# Source passage
========
Events
Special MaD Seminar: Theoretical Foundations of Pretrained Models
Speaker: Qi Lei
Location:
TBA
Videoconference link:
https://nyu.zoom.us/j/99508761160
Date: Thursday, January 20, 2022
A pre-trained model refers to any model trained on broad data at scale and can be adapted (e.g., fine-tuned) to a wide range of downstream tasks. The rise of pre-trained models (e.g., BERT, GPT-3, CLIP, Codex, MAE) transforms applications in various domains and aligns with how humans learn. Humans and animals first establish their concepts or impressions from different data domains and data modalities. The learned concepts then help them learn specific tasks with minimal external instructions. Accordingly, we argue that a pre-trained model follows a similar procedure through the lens of deep representation learning.
1) Learn a data representation that filters out irrelevant information from the training tasks; 2) Transfer the data representation to downstream tasks with few labeled samples and simple models.
========
# Requirement A
Answer these questions from the seminar announcement on pretrained models:
(i) Who is the speaker?
(ii) On what date is the seminar held?
(iii) What is the first step of the procedure that the announcement says a pre-trained model follows?
# Requirement B
Carry on the seminar announcement on pretrained models with one short paragraph that starts right after its last sentence.
These records come from a separate source, unrelated to the seminar announcement.

[Saved entries]
========
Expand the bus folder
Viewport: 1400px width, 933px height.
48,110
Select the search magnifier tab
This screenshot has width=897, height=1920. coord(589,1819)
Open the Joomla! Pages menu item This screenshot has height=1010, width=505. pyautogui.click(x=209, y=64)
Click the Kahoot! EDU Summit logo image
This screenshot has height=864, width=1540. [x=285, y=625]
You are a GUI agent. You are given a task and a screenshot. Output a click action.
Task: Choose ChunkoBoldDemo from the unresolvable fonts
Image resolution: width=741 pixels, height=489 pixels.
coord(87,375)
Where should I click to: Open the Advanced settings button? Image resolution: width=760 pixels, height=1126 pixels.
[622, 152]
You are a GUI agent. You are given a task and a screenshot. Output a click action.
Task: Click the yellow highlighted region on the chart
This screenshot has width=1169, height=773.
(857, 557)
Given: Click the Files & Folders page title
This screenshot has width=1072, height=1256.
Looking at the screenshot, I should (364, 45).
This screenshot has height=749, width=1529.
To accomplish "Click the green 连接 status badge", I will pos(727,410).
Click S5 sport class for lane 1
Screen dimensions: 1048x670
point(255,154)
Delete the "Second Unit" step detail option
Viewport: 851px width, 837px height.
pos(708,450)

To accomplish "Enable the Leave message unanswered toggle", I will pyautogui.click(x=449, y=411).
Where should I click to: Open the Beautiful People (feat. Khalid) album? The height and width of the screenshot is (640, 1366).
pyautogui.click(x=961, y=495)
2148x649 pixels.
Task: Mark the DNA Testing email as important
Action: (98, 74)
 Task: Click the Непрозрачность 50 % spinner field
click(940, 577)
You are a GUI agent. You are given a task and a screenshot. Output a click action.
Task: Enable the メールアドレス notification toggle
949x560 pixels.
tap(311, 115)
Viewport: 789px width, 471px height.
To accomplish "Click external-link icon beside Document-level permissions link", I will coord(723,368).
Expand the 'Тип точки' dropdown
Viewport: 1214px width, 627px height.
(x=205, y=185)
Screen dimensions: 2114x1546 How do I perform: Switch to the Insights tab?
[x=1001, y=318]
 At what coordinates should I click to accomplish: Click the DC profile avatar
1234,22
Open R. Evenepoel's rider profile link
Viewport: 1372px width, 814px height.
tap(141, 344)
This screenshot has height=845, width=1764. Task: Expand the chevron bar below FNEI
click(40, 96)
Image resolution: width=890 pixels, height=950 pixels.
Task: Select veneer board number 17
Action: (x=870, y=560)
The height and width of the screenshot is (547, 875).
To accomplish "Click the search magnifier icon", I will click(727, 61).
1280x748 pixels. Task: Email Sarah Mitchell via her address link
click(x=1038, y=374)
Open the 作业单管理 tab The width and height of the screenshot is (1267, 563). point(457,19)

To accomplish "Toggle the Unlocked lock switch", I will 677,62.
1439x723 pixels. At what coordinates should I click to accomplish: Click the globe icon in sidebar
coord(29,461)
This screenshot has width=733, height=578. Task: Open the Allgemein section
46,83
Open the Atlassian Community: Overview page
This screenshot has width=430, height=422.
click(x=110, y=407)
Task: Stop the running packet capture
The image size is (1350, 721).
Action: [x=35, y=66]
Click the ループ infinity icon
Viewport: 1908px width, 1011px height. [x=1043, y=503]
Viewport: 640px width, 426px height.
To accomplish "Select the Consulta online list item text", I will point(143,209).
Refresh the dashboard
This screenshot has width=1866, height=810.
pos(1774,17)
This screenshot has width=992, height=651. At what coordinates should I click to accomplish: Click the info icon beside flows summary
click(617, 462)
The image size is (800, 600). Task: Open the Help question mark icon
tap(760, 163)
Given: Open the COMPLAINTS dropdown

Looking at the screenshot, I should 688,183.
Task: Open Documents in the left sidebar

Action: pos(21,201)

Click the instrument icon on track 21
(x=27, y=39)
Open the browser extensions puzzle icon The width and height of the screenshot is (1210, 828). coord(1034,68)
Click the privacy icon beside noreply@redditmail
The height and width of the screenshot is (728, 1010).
========
# Task result A
(i) Qi Lei
(ii) Thursday, January 20, 2022
(iii) Learn a data representation that filters out irrelevant information from the training tasks.

# Task result B
This talk establishes some theoretical understanding for pre-trained models under different settings, ranging from supervised pretraining, meta-learning, and self-supervised learning to domain adaptation or domain generalization. I will discuss the sufficient (and sometimes necessary) conditions for pre-trained models to work based on the statistical relation between training and downstream tasks. The theoretical analyses partly answer how they work, when they fail, guide technical decisions for future work, and inspire new methods in pre-trained models.